Should you be worried about mercury emitted from power plants?


Sure, but only if you are a pregnant woman, who during gestation consumes about 220 pounds of fish caught from exclusively the top ten percent most polluted fresh waters of the United States, despite all the signs along these rivers and lakes warning “DO NOT EAT THE FISH!


Don’t take my word for it. I’m simply relaying EPA science. And not the ‘bad” kind produced by the Trump administration; rather, I’m talking about virtuous EPA science as practiced by the Obama administration.


A little background: mercury emissions aren’t a direct threat to humans, but instead settle onto water bodies, and then make their way up the aquatic food chain. Because mercury is a neurotoxin, the fear is that pregnant women can engender developmental disorders in their offspring by eating fish that have bio-accumulated the toxin.


In the course of promulgating the Obama-era Mercury and Air Toxics Standards for power plants, the EPA stated that it considers “IQ loss estimates of 1–2 points as being clearly of public health significance,” even though this low a number rests comfortably within the error of measurement inherent to an IQ test. According to the EPA’s analysis, the Mercury Rule was necessary to prevent an IQ loss of 1.1 points supposedly suffered by children born to a putative population of pregnant women from substance families, who during their pregnancies eat 220 pounds of self-caught fish reeled in from the most polluted bodies of fresh water. Notably, the EPA failed to identify a single member of this supposed population. Instead, these women were modeled to exist.


Even under EPA’s ultra-accommodating analysis of its rules’ benefits, the agency pegged the benefits of the Mercury Rule at a mere $6 million. In stark contrast, the agency estimated that the rule would cost about $10 billion annually, making it one of the most expensive regulations ever.

On its face, such an imbalanced cost-benefit ratio is plainly unreasonable. But the EPA pointed to the rule’s “co-benefits,” which were estimated to be dwarf the rule’s costs.


So, what are these “co-benefits”?


Retrofitted air pollution controls employ either a filter or a chemical reaction to capture pollutants from the power plant exhaust flue. Though these controls are optimized for the specific pollutants they are designed to reduce, other pollutants also are captured. With the Mercury Rule, the EPA claimed that “co-benefits” attendant to the required mercury controls would amount to $37 billion annually.

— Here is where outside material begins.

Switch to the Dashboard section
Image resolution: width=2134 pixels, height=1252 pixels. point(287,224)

On the one hand, I agree with Prof. Cass Sunstein, who has argued that it would be foolish to ignore readily evident costs and benefits, regardless whether they are direct or indirect. On the other hand, there’s an element of duplicity behind the EPA’s co-benefits, to which I object.


Co-benefit pollutants are known as “criteria pollutants,” and they are regulated by the Clean Air Act. Indeed, criteria pollutants are regulated at a level that is “requisite to protect the public health” with “an adequate margin of safety.” That is, these pollutants are regulated by an entire statutory program at standards that go beyond what is necessary to protect public health.

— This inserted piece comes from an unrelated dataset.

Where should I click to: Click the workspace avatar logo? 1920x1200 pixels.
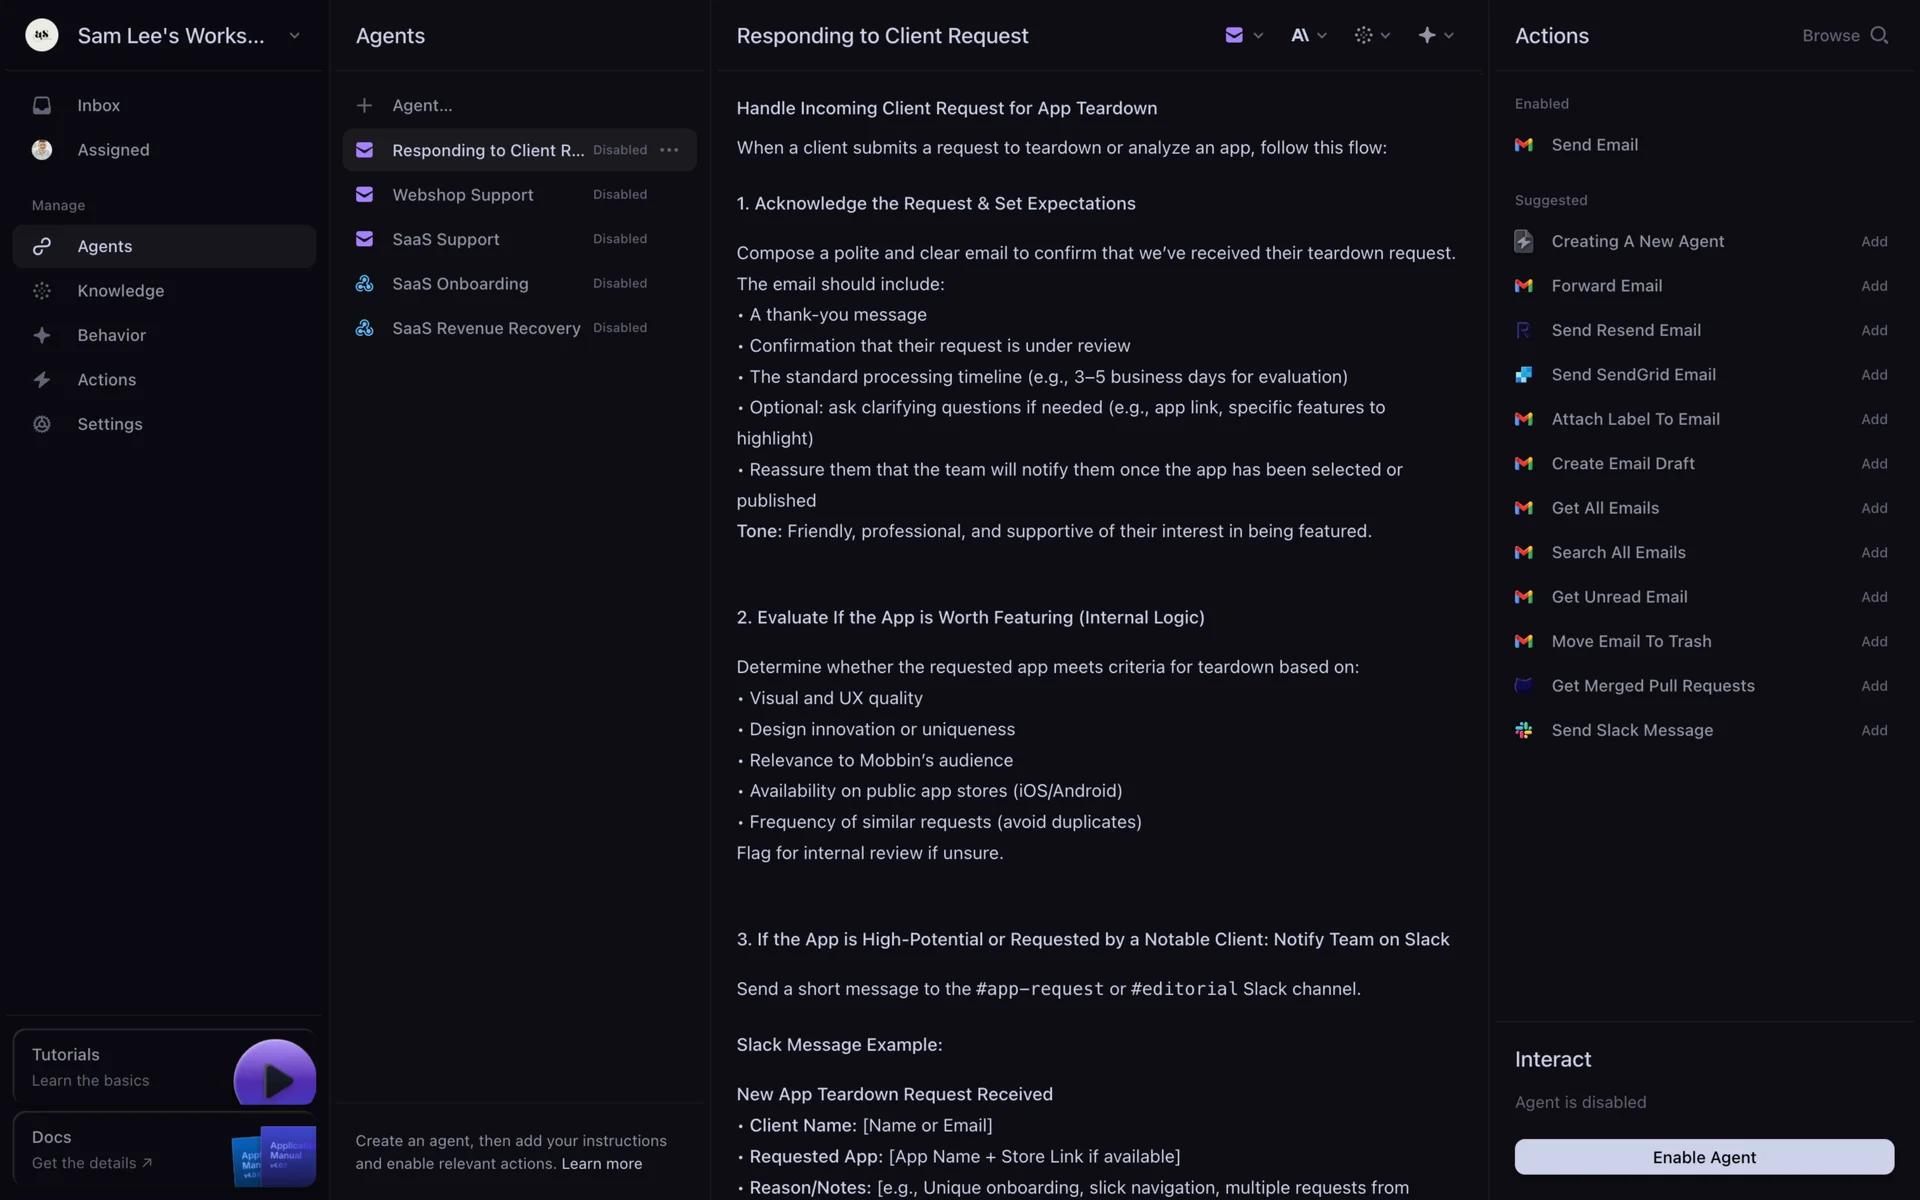[x=41, y=35]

The EPA, moreover, is not allowed to consider costs when it regulates “criteria” pollutants. It is somewhat ironic that the agency is attributing billions of dollars worth of benefits to the reduction of a pollutant beyond stringent public health limits set by EPA without considering costs.


The other problem with EPA’s “co-benefits” is the likelihood of double-counting. Since the George W. Bush administration, the EPA has justified most of its major rules by relying on “co-benefits.” Yet the agency isn’t keeping a running tab of its claimed “co-benefits.” As a result, it’s almost certain that the agency has counted the same benefits twice or more. 


Recently, EPA Administrator Andrew Wheeler initiated reforms regarding the agency’s use of of costs and benefits in the rule-making process. While there’s no reason for the agency to categorically ban the use of co-benefits, the EPA should render their use reasonable. To this end, the EPA should refine its analysis to account for doubly-counted co-benefits. The agency also must inform the public how much of the co-benefits valuation can be ascribed to pollution reductions below a level that the agency already had determined to be “requisite to protect the public health” with “an adequate margin of safety.”